A first-party bad faith claim is somewhat unique compared to other litigation. In Anderson v. Continental Insurance Co., 85 Wis. 2d 675 (1978), the Wisconsin Supreme Court set forth the general duty for insurers to adhere to the implied covenant of good faith and fair dealing within every insurance contract. In the case of Danner v. Auto-Owners Ins., 2001 WI 90, the Wisconsin Supreme Court clarified this responsibility and held that every insurance contract from its inception has an implied covenant of good faith and fair dealing between the insured and the insurer. When this duty of good faith and fair dealing is breached, and the insured incurs damages as a result of that breach, a claim for bad faith will lie. This duty of good faith and fair dealing exists at all times including during the investigation, evaluation, and processing of an underinsured motorist claim. Although this obligation exists, the Court noted that an insurance company may still challenge claims which are fairly debatable and will be found liable only where it has intentionally denied, or failed to process or pay, a claim without a reasonable basis.

In order to bring a bad faith claim, a plaintiff must show the absence of a reasonable basis for denying benefits of the policy and the defendant’s knowledge or reckless disregard of the lack of a reasonable basis for denying the claim. In Anderson, the plaintiff brought the bad faith claim in conjunction with a breach of contract claim. However, in Brethorst v. Allstate Property and Cas. Ins. Co., 2011 WI 41, the Wisconsin Supreme Court held that some breach of contract is a fundamental prerequisite for a first-party bad faith claim against an insurer, but an insured may file a bad faith claim without also filing a breach of contract claim. The Brethorst decision essentially concluded that a breach of contract claim is not necessary in addition to a bad faith claim because it is inherent within the bad faith claim.

When a bad faith claim is brought, the court will apply the test set forth in the Anderson case. The test is whether a reasonable insurer would have denied or delayed payment of the claim under the facts and circumstances. Later courts have examined this test and deciphered that it has both objective and subjective components. The objective portion of the test is whether the insurer acted as a reasonable insurer would have acted under the particular facts and circumstances to conduct a fair and neutral evaluation of the claim.

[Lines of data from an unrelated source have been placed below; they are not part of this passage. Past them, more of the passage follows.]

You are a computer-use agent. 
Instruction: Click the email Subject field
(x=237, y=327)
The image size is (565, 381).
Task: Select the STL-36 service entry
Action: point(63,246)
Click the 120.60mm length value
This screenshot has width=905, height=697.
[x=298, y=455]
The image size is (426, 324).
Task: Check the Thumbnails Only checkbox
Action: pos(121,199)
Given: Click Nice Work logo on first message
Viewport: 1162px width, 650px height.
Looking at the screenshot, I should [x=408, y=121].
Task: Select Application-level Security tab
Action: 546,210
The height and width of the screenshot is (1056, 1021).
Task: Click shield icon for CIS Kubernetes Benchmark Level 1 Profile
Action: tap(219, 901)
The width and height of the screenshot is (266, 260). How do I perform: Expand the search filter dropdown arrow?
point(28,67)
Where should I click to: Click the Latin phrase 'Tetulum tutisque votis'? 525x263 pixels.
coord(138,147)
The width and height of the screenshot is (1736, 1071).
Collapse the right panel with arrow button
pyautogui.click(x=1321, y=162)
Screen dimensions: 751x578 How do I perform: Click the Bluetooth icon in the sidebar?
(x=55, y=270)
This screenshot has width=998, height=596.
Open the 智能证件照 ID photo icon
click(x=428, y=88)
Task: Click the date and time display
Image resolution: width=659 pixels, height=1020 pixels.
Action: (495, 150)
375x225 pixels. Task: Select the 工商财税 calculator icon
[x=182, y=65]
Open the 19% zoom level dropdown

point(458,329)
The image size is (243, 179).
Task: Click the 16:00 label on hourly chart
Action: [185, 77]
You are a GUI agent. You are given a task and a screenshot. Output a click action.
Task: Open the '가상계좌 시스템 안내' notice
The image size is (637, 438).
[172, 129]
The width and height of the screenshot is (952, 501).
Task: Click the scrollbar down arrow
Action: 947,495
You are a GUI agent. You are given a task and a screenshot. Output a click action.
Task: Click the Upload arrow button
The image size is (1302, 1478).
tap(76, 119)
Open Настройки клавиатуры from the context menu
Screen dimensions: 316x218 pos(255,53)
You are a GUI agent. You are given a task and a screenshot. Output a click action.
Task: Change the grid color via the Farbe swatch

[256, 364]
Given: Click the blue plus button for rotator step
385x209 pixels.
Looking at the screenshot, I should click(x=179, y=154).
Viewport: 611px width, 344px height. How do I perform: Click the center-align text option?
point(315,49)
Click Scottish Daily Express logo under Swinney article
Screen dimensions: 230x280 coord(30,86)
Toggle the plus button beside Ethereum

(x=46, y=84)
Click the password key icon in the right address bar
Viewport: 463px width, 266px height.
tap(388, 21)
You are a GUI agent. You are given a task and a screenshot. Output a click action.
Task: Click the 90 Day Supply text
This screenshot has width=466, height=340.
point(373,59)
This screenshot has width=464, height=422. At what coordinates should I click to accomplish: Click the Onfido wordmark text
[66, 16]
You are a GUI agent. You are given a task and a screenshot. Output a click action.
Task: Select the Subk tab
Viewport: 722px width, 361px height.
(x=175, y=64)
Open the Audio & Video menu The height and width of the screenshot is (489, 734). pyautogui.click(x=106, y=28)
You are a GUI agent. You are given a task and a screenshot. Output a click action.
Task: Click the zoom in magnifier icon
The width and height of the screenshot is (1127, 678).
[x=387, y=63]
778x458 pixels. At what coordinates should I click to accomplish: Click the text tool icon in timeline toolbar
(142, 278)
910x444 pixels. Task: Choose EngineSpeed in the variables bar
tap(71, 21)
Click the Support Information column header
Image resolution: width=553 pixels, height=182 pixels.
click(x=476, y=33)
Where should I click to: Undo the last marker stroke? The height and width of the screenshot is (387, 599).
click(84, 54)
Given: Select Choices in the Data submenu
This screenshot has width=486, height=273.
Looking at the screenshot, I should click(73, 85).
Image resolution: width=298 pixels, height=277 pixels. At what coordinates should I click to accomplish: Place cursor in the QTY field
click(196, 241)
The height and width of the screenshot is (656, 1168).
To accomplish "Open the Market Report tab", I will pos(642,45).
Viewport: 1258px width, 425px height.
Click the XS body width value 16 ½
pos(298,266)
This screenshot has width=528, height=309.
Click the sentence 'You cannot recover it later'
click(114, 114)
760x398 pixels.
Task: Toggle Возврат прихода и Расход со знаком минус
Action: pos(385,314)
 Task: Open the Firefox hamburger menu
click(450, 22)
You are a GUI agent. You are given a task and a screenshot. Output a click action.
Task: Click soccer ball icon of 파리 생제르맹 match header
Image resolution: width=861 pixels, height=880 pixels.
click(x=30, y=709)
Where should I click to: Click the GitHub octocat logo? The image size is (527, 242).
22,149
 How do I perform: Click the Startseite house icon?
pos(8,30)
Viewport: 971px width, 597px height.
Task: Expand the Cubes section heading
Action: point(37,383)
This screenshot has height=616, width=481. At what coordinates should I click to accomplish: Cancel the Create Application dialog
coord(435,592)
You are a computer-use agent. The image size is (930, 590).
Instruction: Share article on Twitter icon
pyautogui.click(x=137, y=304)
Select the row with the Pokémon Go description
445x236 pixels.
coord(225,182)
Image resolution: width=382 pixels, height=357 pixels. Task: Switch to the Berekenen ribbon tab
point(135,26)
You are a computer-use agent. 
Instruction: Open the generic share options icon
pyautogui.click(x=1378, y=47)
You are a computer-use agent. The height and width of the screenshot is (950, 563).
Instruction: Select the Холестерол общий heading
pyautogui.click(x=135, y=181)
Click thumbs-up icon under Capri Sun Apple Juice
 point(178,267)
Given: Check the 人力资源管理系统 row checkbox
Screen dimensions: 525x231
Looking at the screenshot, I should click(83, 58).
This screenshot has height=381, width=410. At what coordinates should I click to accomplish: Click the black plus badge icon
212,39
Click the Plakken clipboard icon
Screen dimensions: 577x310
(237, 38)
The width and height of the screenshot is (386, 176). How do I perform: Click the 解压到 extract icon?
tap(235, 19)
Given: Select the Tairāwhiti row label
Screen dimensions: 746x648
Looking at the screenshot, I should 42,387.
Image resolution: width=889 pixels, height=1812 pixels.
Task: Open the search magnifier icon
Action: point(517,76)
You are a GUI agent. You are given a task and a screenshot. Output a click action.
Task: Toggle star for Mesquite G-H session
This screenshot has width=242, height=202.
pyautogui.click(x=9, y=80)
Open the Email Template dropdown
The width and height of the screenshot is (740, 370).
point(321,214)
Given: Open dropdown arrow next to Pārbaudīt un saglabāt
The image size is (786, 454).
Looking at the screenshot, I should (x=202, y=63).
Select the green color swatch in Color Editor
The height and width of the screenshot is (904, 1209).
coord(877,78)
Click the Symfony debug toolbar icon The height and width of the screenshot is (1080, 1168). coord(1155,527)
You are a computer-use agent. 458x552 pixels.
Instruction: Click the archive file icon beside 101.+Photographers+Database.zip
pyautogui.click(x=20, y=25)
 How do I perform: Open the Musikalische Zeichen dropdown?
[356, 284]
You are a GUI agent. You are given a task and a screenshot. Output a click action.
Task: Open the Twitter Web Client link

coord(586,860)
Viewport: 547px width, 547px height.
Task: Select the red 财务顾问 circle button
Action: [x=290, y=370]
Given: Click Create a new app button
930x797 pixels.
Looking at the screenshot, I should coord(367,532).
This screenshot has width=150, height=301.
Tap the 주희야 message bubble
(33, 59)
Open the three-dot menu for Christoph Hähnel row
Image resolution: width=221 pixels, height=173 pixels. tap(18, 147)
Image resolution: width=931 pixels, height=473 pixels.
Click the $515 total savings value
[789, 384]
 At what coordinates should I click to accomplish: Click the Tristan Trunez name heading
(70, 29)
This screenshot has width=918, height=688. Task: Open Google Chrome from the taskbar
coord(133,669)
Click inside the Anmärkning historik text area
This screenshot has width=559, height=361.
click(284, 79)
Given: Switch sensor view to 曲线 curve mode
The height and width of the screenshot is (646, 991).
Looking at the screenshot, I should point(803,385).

The subjective component is whether intent can be inferred from a reckless disregard or a lack of a reasonable basis for denial or a reckless indifference to facts or proofs submitted to the insured. The articulation of the bad faith test shows that even though it is listed as an intentional tort, the insured does not necessarily have to show actual intent because it may be inferred.

Since a bad faith claim has a special test and requires knowledge of what a reasonable insurance company would do, the defendant in DeChant v. Monarch Life Ins. Co., 200 Wis. 2d 559 (1996), attempted to argue that expert testimony is required as to whether the insurer’s conduct was reasonable. This argument was addressing the objective element of the bad faith test from Anderson. In 1995, the Wisconsin Supreme Court had already rejected a categorical rule that would have required expert testimony in all bad faith tort claims. Weiss v. United Fire & Casualty Co., 197 Wis. 2d 365 (1995). The Court in DeChant did not buy the necessity of expert testimony argument and ruled that the case also did not fall outside the purview of the average juror in order to necessitate expert testimony.

Overall, a first-party bad faith claim has unique elements. It arises out of a specific obligation. The claim itself requires particular pleading. Wisconsin has its own test of what constitutes a valid claim and the courts believe that juries are capable of interpreting the particularities of such a claim without the assistance of expert testimony. Although juries may be able to comprehend such first-party bad faith claims, it takes capable and experienced attorneys to defend what are often complicated and highly contentious lawsuits.